Celebrating artwork created physically, the book divides into three sections: Draw, Paint and Make, often with street art being a starting point for many of the featured artists (hence the book’s subtitle The New Urban Artists). This, therefore, sits very large scale work alongside work created in sketchbooks, on canvas and formed from materials such a hardboard or fabrics. There are recognisable skills apparent in the work here, from Stainer’s sensitive line drawings to the wax and paper collages of Gustavo Ortiz and Diana Beltran Herrera’s paper sculptures, but all serve as a reminder that art can be created from a multitude of materials.
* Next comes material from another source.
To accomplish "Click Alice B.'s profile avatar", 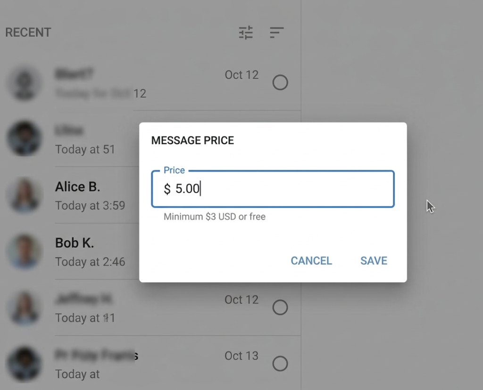I will [24, 195].
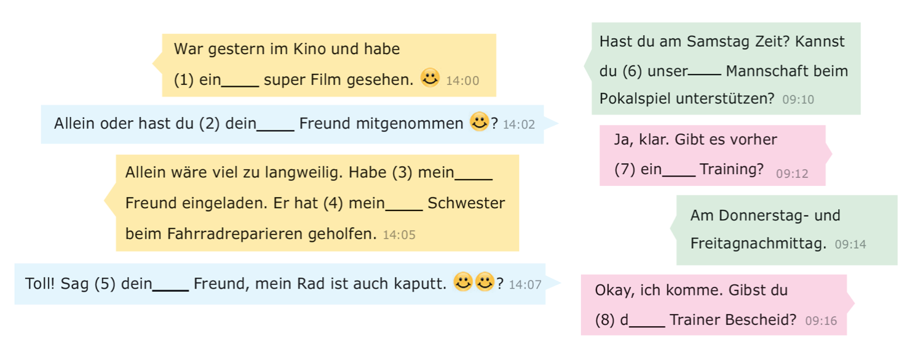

It’s encouraging to see a book which embraces such an eclectic mix of international artists, and I found it quite inspiring – in terms of the hands-on approach and physicality of much of the artwork, and the curious and exploratory imaginations of the participants.
Make Your Mark will be great for dipping into for stimulating your own creativity – be it use of materials, new approaches to figures and characters or deciding to go large and aim for a free wall.